Fenerbahçe, Ferencvaros’un karşısında sahadaydı ama aklı çoktan başka bir yere göç etmişti. Sanki takımın bedeni Kadıköy'deki çimlerdeydi, ruhu ve dikkati, 1 Aralık akşamının o yüksek tansiyonlu derbisinde dolaşıyordu. Bu ülkede derbi haftaları yalnızca bir maçın değil, koca bir ruh halinin habercisidir. İnsan nasıl büyük bir sınav öncesi elindeki işe tam odaklanamazsa, Fenerbahçe de o psikolojiyle sahadaydı.

Eksikler öylesine fazlaydı ki Tedesco, mecbur kaldığı rotasyonu yeni bir kapı gibi araladı. O kapıdan içeri ilk adımı atan Yiğit Efe Demir oldu. Fenerbahçe formasıyla çıktığı bu ilk maç, genç oyuncunun potansiyelini duyuran bir selam niteliğindeydi. Hava toplarındaki hakimiyeti, ileride adından söz edilirken ilk hatırlanacak yönü olacak gibi. Ayağı temiz, pası güven veriyor. Biraz daha çabukluk, biraz daha çeviklik ekledi mi, Süper Lig’de pek çok takımın ihtiyacı olacak kalibreye ulaşması an meselesi.

♦♦♦♦♦

Ferencvaros ise düşük bütçesi ve sınırlı kadrosuna rağmen Avrupa Ligi’nde ayakta kalmayı başaran ender takımlardan.

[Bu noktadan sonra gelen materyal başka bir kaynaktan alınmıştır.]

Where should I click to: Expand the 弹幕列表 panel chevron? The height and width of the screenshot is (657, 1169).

Teknik kaliteyi, fizik güç ve inatçı bir mücadeleyle dengelemeyi öğrenmişler. Robbie Keane’in İrlanda’dan İngiltere’ye uzanan yardımcı antrenörlük tecrübeleri, Maccabi Tel Aviv’deki başarılı denemesiyle birleşince ortaya sakin ama ne yaptığını bilen bir teknik adam profili çıkmış. Avrupa futbolunda yeni sayılır, fakat oyunu okuma biçimi hiç acemi değil.

♦♦♦♦♦

Yine de Fenerbahçe’nin sahaya sürdüğü kadro kağıt üzerinde bu maçı rahat kazanabilecek güçteydi.

İlk yarıda oyunun ipleri tamamen sarı lacivertlilerin elindeydi. Fakat sezon boyunca ortalarda görünmeyen Oğuz Aydın’ın gölgede kalışı ve En Nesyri’nin ön alan presi dışında hemen hiçbir sorumluluğunu üstlenmemesi, hücumun ritmini bozdu.

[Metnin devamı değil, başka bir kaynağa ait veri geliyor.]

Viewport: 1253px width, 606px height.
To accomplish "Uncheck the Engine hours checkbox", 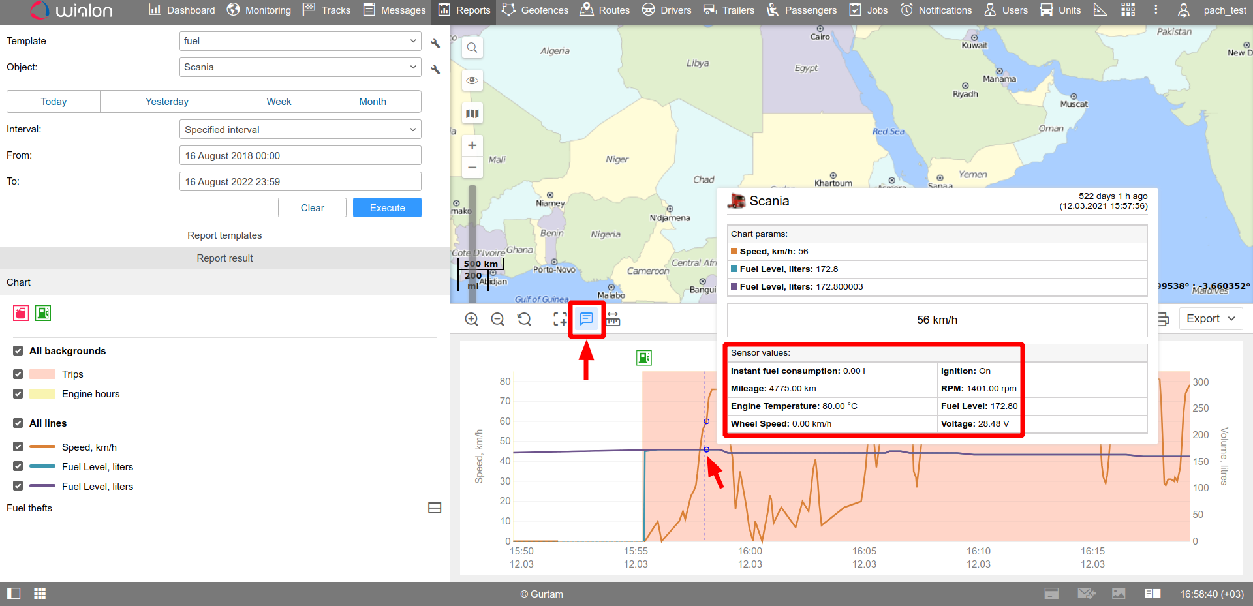I will click(18, 394).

İlk yarının son anlarında yaşanan dalgınlık ise Ferencvaros’a iki kez direği yoklama fırsatı verdi. Bazen bir anlık boşluk, bütün planın dengesini bozar.

♦♦♦♦♦

Bu cesaret kırıntısı, Macar ekibini ikinci yarıya daha diri başlattı. Sanki Fenerbahçeli oyuncuların bir kısmının aklının Galatasaray derbisinde olduğunu sezmiş gibiydiler. İlk on dakikadaki baskılarının meyvesini de kendi en güçlü silahlarıyla, bir duran top golüyle aldılar.

Fenerbahçe ise maçta ilk kez topu olması gerektiği gibi dolaştırdığı bir hücum setiyle nefes aldı.

Talisca’nın golü, oyunu yeniden eşitledi. Hemen ardından Dorgeles Nene’nin direkten dönen şutu, topun da bazen kaderle inatlaştığını hatırlattı. Sarı lacivertliler gruptan çıkmayı neredeyse garantilemiş olsa da, bu beraberlik ilk sekiz hedefini biraz bulandırdı.

Fakat bu kadar eksik içinde ve camianın gözü kulağı derbiye çevrilmişken bu sonuç çok da kıyamet sayılmaz.

♦♦♦♦♦

Son dakikalarda tribünlerde açılan Galatasaray pankartı, aslında herkesin aklının nerede olduğunu açıkça gösterdi.

Yönetimden futbolcuya, malzemeciden taraftara kadar tüm kulüp, pazartesi akşamının hesabını çoktan tutmaya başlamış. Aynı psikoloji Galatasaray cephesinde de vardı ki, onlar da USG maçında benzer bir konsantrasyon kaybıyla tatsız bir yenilgi aldı.

Dilerim pazartesi günü, iki takımın da Avrupa maçlarını bu derece kenara itmesine değecek bir derbi izleriz.

Futbolun konuşulduğu, Türkiye’nin yıllardır biriktirdiği o derbi heyecanını taşıyan, sahada sözü topun söyleyeceği bir gece.